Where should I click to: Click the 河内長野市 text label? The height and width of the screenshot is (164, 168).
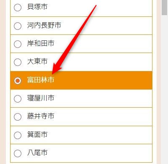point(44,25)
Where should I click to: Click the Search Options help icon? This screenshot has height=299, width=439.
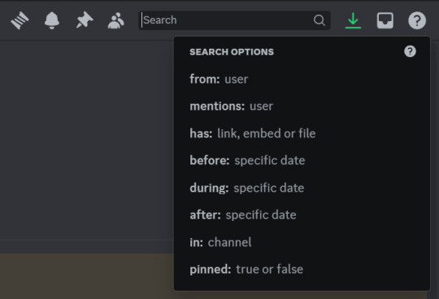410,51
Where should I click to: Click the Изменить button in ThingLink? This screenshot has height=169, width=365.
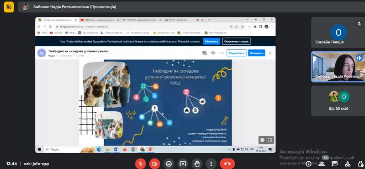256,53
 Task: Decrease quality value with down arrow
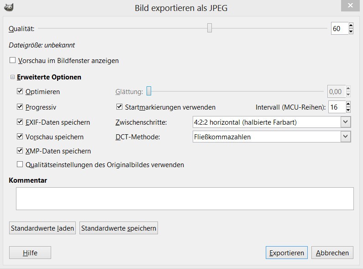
---
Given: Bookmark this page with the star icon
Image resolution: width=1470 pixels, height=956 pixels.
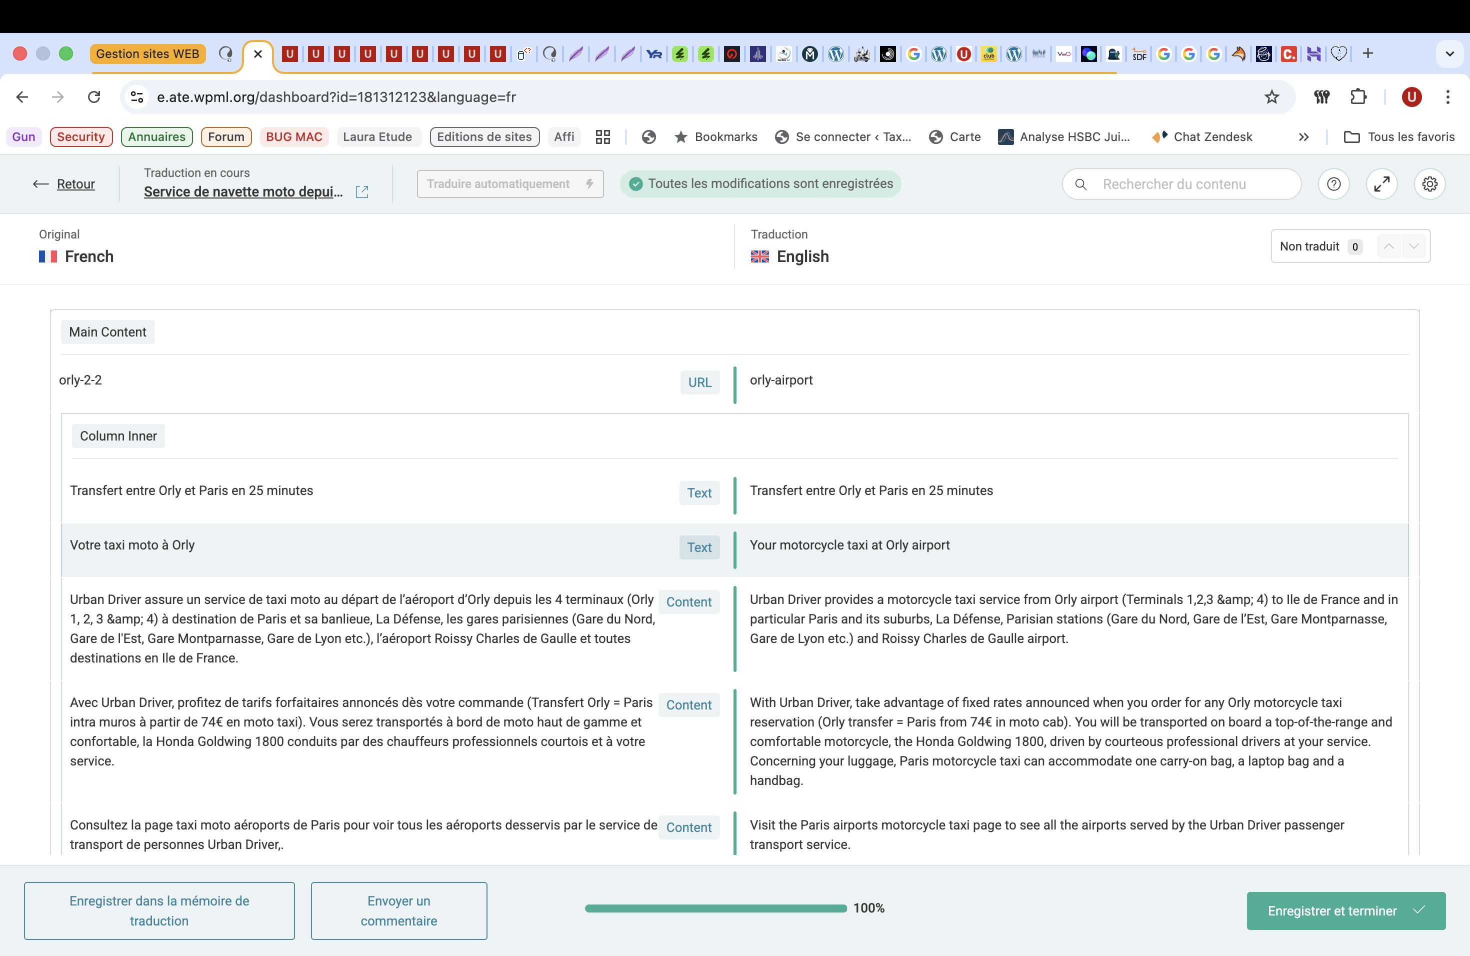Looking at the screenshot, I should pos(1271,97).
* * *
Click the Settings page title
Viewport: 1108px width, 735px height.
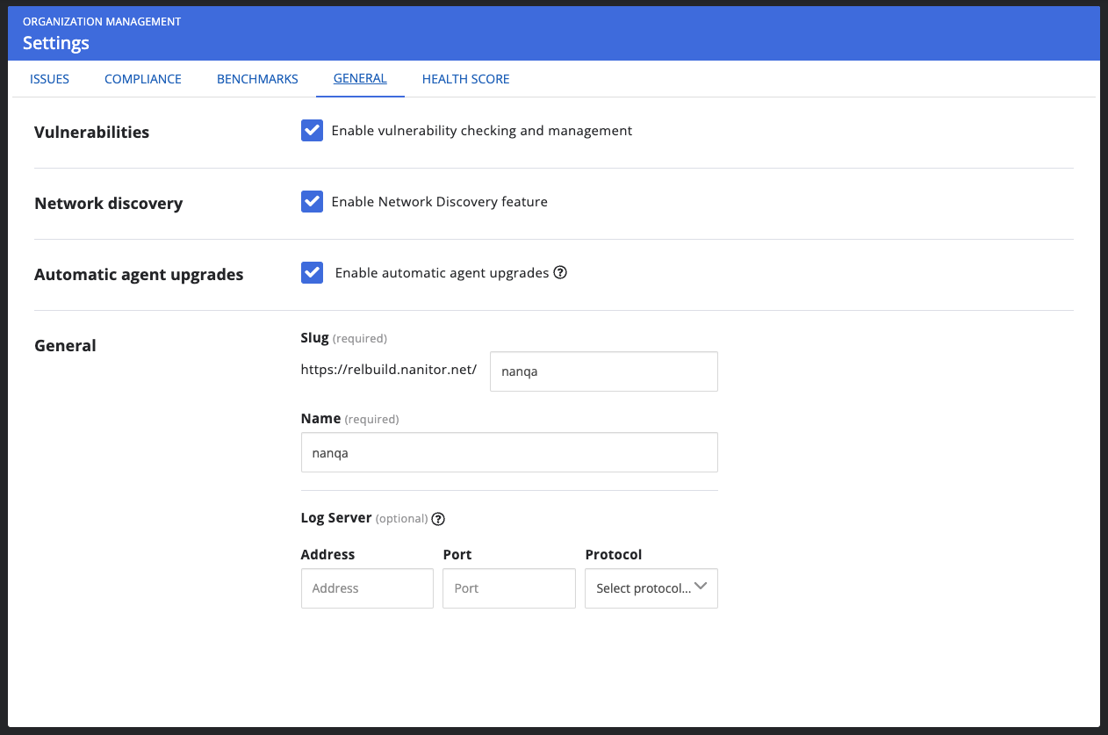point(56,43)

> **DESCRIPTION OF THE TASK**
Lay out the records from the line containing "Given: Bookmark this page with the star icon" through the line containing "Looking at the" as a JSON list of strings, one per line, with blank lines omitted. Leave the pictures out of the answer.

> **FINAL RESULT**
[
  "Given: Bookmark this page with the star icon",
  "Image resolution: width=1470 pixels, height=956 pixels.",
  "Looking at the screenshot, I should pos(1271,97)."
]